Consider a set of k+1 roots of P, call them s₁, …, sₖ₊₁. Consider the k+1 subsets of size k from among these roots: this gives us k+1 divisors of P, each of degree k. So, the hypothesis of the problem applies: each of these divisors must have a zero coefficient. This zero can’t be the coefficient of xᵏ, and it can’t be the constant coefficient either, because 0 is not a root of P. So, these zero coefficients must be among the k-1 terms xᵏ⁻¹, …, x.

The easiest next step would be just to say that, since k+1 zero coefficients are distributed among k-1 terms, there must be two such divisors with the same zero term.¹ That is precisely (2) from the human step, and it’s all that the rest of Deep Think’s proof actually depends on.

Deep Think does something a little more complicated. Let Q₁, …, Qₖ₊₁ be the divisors of P under consideration here. Let Aₘ be the set of integers i such that Qᵢ has a zero coefficient at xᵐ, where m is in 1, …, k-1. Since each Qᵢ has some zero coefficient, the union over m of Aₘ is all of 1, …, k+1. But there are only k-1 sets Aₘ, so if we can show that each Aₘ has at most one element, then we have a contradiction.

In other words, we’re done if we can show that having two of these divisors with the same zero term leads to a contradiction. At the end, we’re at the same place as in the human proof, after (2), but we took a somewhat different route.

Think Smarter, Not Deeper

What do we make of these differences? Loosely speaking, the human proof looks a bit like this to me, where 1, 2, 3, 4 are the steps above, and P is the desired result:

\(1 \rightarrow (2 \land 3 \land 4 \rightarrow P)\)

In contrast, Deep Think’s proof looks a bit more like this:

\((1 \land 2) \rightarrow (3 \land 4 \rightarrow P)\)

It’s easier to get started with the first form: you just need (1), and from (1) I think it’s a small leap to (2). But, if you can’t find (1) on its own, and instead have to roll (1) and (2) together, it seems plausible that it would be harder to get started.

This encapsulation of (1) into its own step is a critical skill in doing mathematics: it’s much easier to chip away at smaller problems than to have to crack bigger problems all at once. More broadly, planning the overall approach is a key part of any larger research project. It doesn’t seem like the models today are doing much planning. Instead, they just have to hope they can find the right chunks within the space of things they can possibly find.² And, apparently, (1) is still not something they can find.
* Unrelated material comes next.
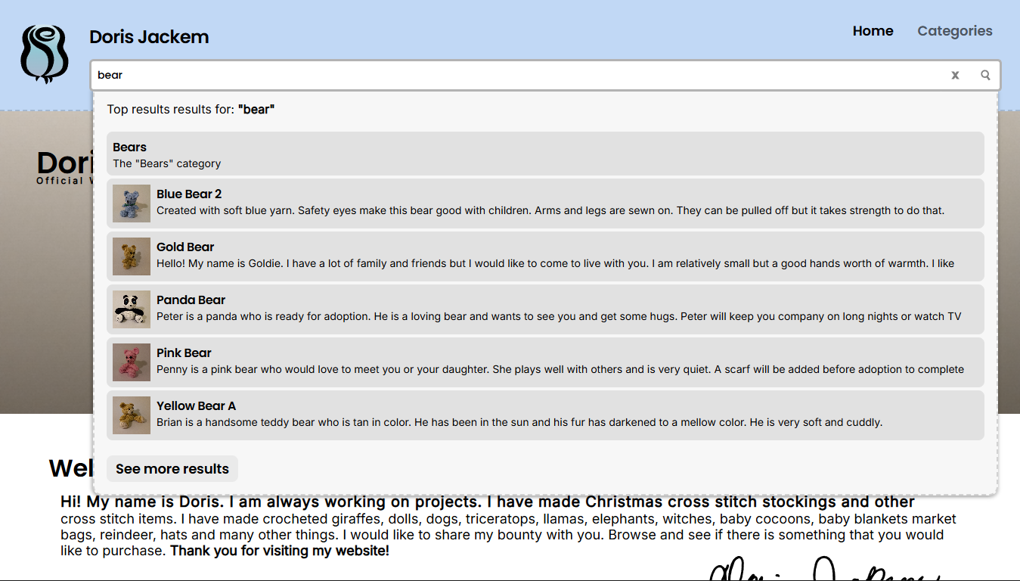Choose the Gold Bear result title
This screenshot has height=581, width=1020.
tap(185, 247)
So, I wonder if what we see is Deep Think working harder, but not smarter. It’s capable of finding bigger chunks, but that’s still a pretty brute-force approach.³

Maybe the path to scaling runs through finding more efficient ways of reasoning, including things like encapsulation, hierarchy, and abstraction. I don’t have any reason to think this is out of bounds for AI systems, though it’s plausible that it might be a harder skill to learn. It’s also at least compatible with my earlier hypothesis that the skills required to find step (1) on its own might not readily emerge from solving problems with short-form answers.
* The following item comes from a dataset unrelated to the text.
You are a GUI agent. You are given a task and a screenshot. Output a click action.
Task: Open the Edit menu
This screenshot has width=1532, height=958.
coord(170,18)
In any case, it will be interesting to see if this ability begins to emerge.

1

You can of course get something a little stronger: either two pairs of such matching-zero-coefficient divisors, or a triple of divisors with the same zero coefficient. But the proof only needs a single pair.

2

This perspective is probably influenced by my having recently watched this talk by mathematician Timothy Gowers, about his opinions on why LLMs aren’t better at proofs. One idea he discusses is that LLMs approach problems with “trial and error”. They try a strategy, see if it works, and, if not, give up and try something else. Human mathematicians, Gowers proposes, will do more to tweak their initial failures and thus climb toward a full solution. This sounds like the test-time training from AlphaProof, but I agree it doesn’t match what LLMs seem to be doing.

3

We don’t know how Deep Think works. If it’s as simple as sampling many times and then picking what it thinks is the best one, then we might expect a relative lack of emergent abilities, just “more of the same”. I think this is compatible with what we see in this one example, anyway.